▶ [Provided text]:
+===+
I don't know that it's on the way out exactly, mainly because the answer to "what the fuck is going to replace it" has not been answered yet, but it's definitely getting really awful. I don't know if you've seen the South Park episode about advertising, and the idea that the advertising is going to get to the point where you don't realize it, but I think that is very true in regards to Facebook. 

Heck, I think that somewhat applies to Sevenstring, as well.


----------



## MUTANTOID (Jan 25, 2018)

Spaced Out Ace said:


> I don't know that it's on the way out exactly, mainly because the answer to "what the fuck is going to replace it" has not been answered yet, but it's definitely getting really awful. I don't know if you've seen the South Park episode about advertising, and the idea that the advertising is going to get to the point where you don't realize it, but I think that is very true in regards to Facebook.
> 
> Heck, I think that somewhat applies to Sevenstring, as well.



I haven't seen that South Park episode, but I can imagine... The internet is in a weird spot now that people have discovered that you can make money on it i so many ways. I have an idea that I'd like to see someone develop if they could somehow make it work (without getting sued or shutdown immediately). Develop a new social media platform that interfaces with the big contenders (facebook, twitter, tumblr, instagram) and syncs the data into a real actual timeline the way that you want it without none of that paid content crap. I would pay money each month to be able to log into a portal that populated all the content posted by my 'friends' or 'liked pages' in a true most recent first.


----------



## Hollowway (Jan 26, 2018)
+===+
▶ [Data]:

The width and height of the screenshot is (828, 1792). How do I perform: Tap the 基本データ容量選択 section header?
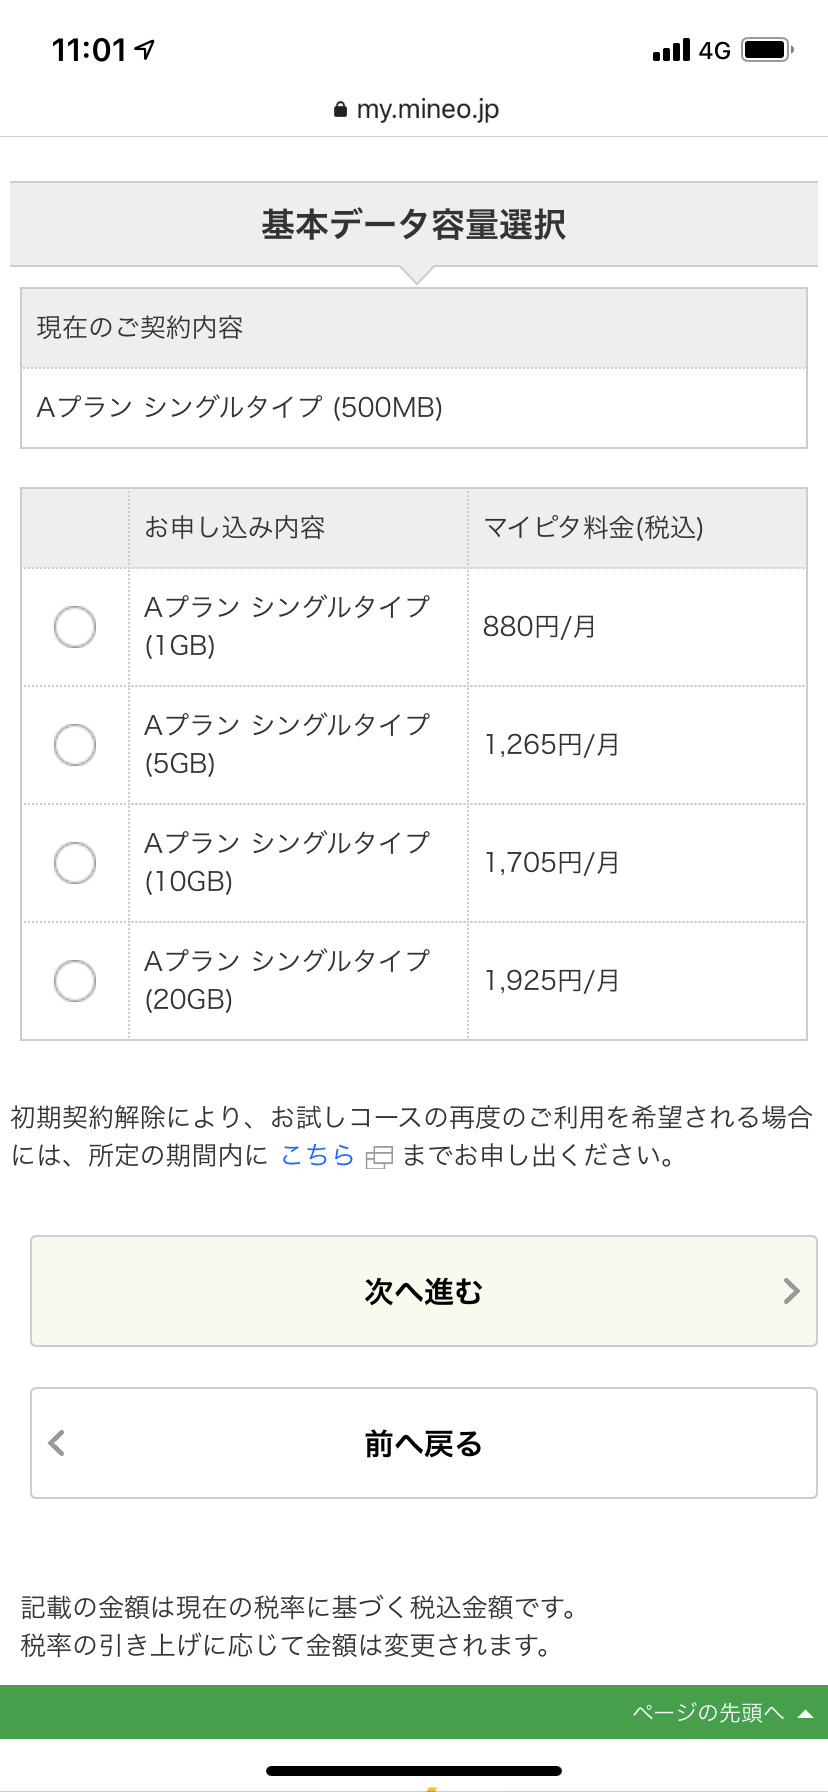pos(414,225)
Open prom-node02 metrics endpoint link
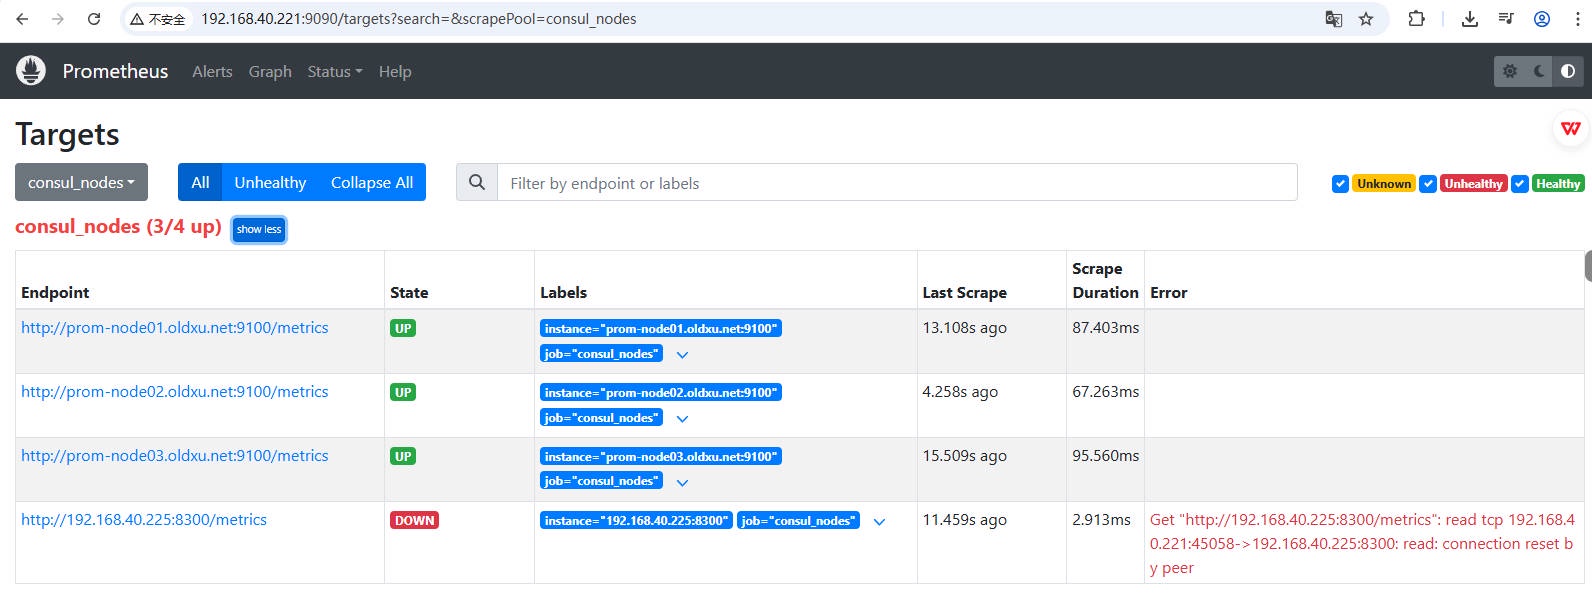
+===+
▶ [Set of tasks]:
1. Extract the passage of the forum thread about Facebook advertising from "I haven't seen" to "most recent first.".
2. Continue the forum thread about Facebook advertising from the point where it stops.
The listing has no connection to the forum thread about Facebook advertising.

▶ [Answers by task]:
1.
I haven't seen that South Park episode, but I can imagine... The internet is in a weird spot now that people have discovered that you can make money on it i so many ways. I have an idea that I'd like to see someone develop if they could somehow make it work (without getting sued or shutdown immediately). Develop a new social media platform that interfaces with the big contenders (facebook, twitter, tumblr, instagram) and syncs the data into a real actual timeline the way that you want it without none of that paid content crap. I would pay money each month to be able to log into a portal that populated all the content posted by my 'friends' or 'liked pages' in a true most recent first.

2.
Sort of. I have 3 different profiles. I actually just use my music one for music related stuff. I don't have any non-musician friends on there, because I don't agree with a lot of the stuff they post. I get sick of them posting their problems, political stuff, etc. My music account, on the other hand, is mostly people talking about guitars and stuff, so I actually like scrolling through. I do have some political stuff on there (I follow a couple of progressive sites, etc) but if I find it's bringing me down I just stop following. But I'm the same as you - I only made that account for gear reasons.


----------



## KnightBrolaire (Jan 26, 2018)

I pretty much just use my facebook for posting memes and following guitar/gear pages. I played around with adblocks and found one that gets rid of most of the ads on FB (i think it's adblock plus or some other extension that's specific for FB).


----------



## DudeManBrother (Jan 26, 2018)

I've never been on Facebook, and was never on MySpace before that. I've managed to get by just fine without any of it. I suppose I would just move on if whatever I was involved in switched exclusively to that platform. Last year a couple members of my band decided to delete their accounts, but one of them ultimately made a dummy account in order to run a band account.


----------



## man jerk (Jan 26, 2018)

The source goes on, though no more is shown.